╭──

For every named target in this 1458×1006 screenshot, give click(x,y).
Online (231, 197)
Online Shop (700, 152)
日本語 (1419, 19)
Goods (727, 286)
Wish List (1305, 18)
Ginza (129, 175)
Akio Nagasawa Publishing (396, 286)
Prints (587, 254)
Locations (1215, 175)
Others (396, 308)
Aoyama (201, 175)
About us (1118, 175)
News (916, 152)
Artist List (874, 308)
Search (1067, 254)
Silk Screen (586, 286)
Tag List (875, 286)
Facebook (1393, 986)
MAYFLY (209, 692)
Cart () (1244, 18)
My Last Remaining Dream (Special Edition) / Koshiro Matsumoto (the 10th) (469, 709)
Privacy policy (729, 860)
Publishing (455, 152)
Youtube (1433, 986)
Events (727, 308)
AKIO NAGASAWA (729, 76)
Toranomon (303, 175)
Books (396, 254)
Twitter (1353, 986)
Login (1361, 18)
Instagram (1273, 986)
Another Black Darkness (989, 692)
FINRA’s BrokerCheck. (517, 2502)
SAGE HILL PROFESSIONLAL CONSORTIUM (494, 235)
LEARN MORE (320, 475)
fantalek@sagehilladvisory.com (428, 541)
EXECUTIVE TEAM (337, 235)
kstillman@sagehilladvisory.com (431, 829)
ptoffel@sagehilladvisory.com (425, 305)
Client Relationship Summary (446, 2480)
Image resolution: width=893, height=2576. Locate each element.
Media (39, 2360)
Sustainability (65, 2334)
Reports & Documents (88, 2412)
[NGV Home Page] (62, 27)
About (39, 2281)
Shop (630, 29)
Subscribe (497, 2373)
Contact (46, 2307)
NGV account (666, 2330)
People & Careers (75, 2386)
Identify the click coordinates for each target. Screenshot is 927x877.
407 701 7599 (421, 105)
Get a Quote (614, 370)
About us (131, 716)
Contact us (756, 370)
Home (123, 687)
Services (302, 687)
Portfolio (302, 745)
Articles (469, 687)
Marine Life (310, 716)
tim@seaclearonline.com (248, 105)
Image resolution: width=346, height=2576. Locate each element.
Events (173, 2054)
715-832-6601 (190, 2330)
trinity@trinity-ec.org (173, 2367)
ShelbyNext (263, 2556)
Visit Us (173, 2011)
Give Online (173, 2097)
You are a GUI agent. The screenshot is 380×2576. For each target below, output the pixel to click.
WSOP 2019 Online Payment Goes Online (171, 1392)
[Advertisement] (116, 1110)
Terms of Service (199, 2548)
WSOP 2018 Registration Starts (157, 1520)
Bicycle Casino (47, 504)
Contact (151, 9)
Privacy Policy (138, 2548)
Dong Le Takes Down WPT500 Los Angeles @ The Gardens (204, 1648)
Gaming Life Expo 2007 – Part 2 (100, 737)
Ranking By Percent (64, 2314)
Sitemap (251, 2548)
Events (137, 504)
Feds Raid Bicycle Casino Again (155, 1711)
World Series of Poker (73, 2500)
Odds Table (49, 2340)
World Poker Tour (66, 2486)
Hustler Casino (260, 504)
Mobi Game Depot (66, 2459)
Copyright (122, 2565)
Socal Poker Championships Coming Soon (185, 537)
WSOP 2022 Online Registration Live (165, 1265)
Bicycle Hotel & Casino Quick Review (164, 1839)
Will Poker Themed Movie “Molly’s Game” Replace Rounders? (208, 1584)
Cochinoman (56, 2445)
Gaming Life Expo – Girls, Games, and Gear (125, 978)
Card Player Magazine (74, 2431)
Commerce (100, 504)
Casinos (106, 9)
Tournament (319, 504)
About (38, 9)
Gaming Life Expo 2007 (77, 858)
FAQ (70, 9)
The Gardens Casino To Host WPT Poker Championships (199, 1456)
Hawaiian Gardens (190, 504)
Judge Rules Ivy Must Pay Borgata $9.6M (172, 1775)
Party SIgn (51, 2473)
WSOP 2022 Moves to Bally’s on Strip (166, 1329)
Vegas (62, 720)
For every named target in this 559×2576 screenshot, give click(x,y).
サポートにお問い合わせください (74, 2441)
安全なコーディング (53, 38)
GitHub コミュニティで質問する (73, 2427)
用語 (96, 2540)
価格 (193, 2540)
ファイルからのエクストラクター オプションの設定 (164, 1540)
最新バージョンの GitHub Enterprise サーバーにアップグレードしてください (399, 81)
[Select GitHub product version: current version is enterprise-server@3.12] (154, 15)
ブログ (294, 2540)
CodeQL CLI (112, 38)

╰──

- [PROBLEM STATEMENT]:
Can you reproduce all of the material above line for line, without changing a single character?

- [SOLVED PROBLEM]:
For every named target in this 1458×1006 screenshot, give click(x,y).
Online (231, 197)
Online Shop (700, 152)
日本語 (1419, 19)
Goods (727, 286)
Wish List (1305, 18)
Ginza (129, 175)
Akio Nagasawa Publishing (396, 286)
Prints (587, 254)
Locations (1215, 175)
Others (396, 308)
Aoyama (201, 175)
About us (1118, 175)
News (916, 152)
Artist List (874, 308)
Search (1067, 254)
Silk Screen (586, 286)
Tag List (875, 286)
Facebook (1393, 986)
MAYFLY (209, 692)
Cart () (1244, 18)
My Last Remaining Dream (Special Edition) / Koshiro Matsumoto (the 10th) (469, 709)
Privacy policy (729, 860)
Publishing (455, 152)
Youtube (1433, 986)
Events (727, 308)
AKIO NAGASAWA (729, 76)
Toranomon (303, 175)
Books (396, 254)
Twitter (1353, 986)
Login (1361, 18)
Instagram (1273, 986)
Another Black Darkness (989, 692)
FINRA’s BrokerCheck. (517, 2502)
SAGE HILL PROFESSIONLAL CONSORTIUM (494, 235)
LEARN MORE (320, 475)
fantalek@sagehilladvisory.com (428, 541)
EXECUTIVE TEAM (337, 235)
kstillman@sagehilladvisory.com (431, 829)
ptoffel@sagehilladvisory.com (425, 305)
Client Relationship Summary (446, 2480)
Image resolution: width=893, height=2576. Locate each element.
Media (39, 2360)
Sustainability (65, 2334)
Reports & Documents (88, 2412)
[NGV Home Page] (62, 27)
About (39, 2281)
Shop (630, 29)
Subscribe (497, 2373)
Contact (46, 2307)
NGV account (666, 2330)
People & Careers (75, 2386)
Identify the click coordinates for each target. Screenshot is 927x877.
407 701 7599 (421, 105)
Get a Quote (614, 370)
About us (131, 716)
Contact us (756, 370)
Home (123, 687)
Services (302, 687)
Portfolio (302, 745)
Articles (469, 687)
Marine Life (310, 716)
tim@seaclearonline.com (248, 105)
Image resolution: width=346, height=2576. Locate each element.
Events (173, 2054)
715-832-6601 (190, 2330)
trinity@trinity-ec.org (173, 2367)
ShelbyNext (263, 2556)
Visit Us (173, 2011)
Give Online (173, 2097)
You are a GUI agent. The screenshot is 380×2576. For each target below, output the pixel to click.
WSOP 2019 Online Payment Goes Online (171, 1392)
[Advertisement] (116, 1110)
Terms of Service (199, 2548)
WSOP 2018 Registration Starts (157, 1520)
Bicycle Casino (47, 504)
Contact (151, 9)
Privacy Policy (138, 2548)
Dong Le Takes Down WPT500 Los Angeles @ The Gardens (204, 1648)
Gaming Life Expo 2007 – Part 2 (100, 737)
Ranking By Percent (64, 2314)
Sitemap (251, 2548)
Events (137, 504)
Feds Raid Bicycle Casino Again (155, 1711)
World Series of Poker (73, 2500)
Odds Table (49, 2340)
World Poker Tour (66, 2486)
Hustler Casino (260, 504)
Mobi Game Depot (66, 2459)
Copyright (122, 2565)
Socal Poker Championships Coming Soon (185, 537)
WSOP 2022 Online Registration Live (165, 1265)
Bicycle Hotel & Casino Quick Review (164, 1839)
Will Poker Themed Movie “Molly’s Game” Replace Rounders? (208, 1584)
Cochinoman (56, 2445)
Gaming Life Expo – Girls, Games, and Gear (125, 978)
Card Player Magazine (74, 2431)
Commerce (100, 504)
Casinos (106, 9)
Tournament (319, 504)
About (38, 9)
Gaming Life Expo 2007 (77, 858)
FAQ (70, 9)
The Gardens Casino To Host WPT Poker Championships (199, 1456)
Hawaiian Gardens (190, 504)
Judge Rules Ivy Must Pay Borgata $9.6M (172, 1775)
Party SIgn (51, 2473)
WSOP 2022 Moves to Bally’s on Strip (166, 1329)
Vegas (62, 720)
For every named target in this 559×2576 screenshot, give click(x,y).
サポートにお問い合わせください (74, 2441)
安全なコーディング (53, 38)
GitHub コミュニティで質問する (73, 2427)
用語 (96, 2540)
価格 (193, 2540)
ファイルからのエクストラクター オプションの設定 (164, 1540)
最新バージョンの GitHub Enterprise サーバーにアップグレードしてください (399, 81)
[Select GitHub product version: current version is enterprise-server@3.12] (154, 15)
ブログ (294, 2540)
CodeQL CLI (112, 38)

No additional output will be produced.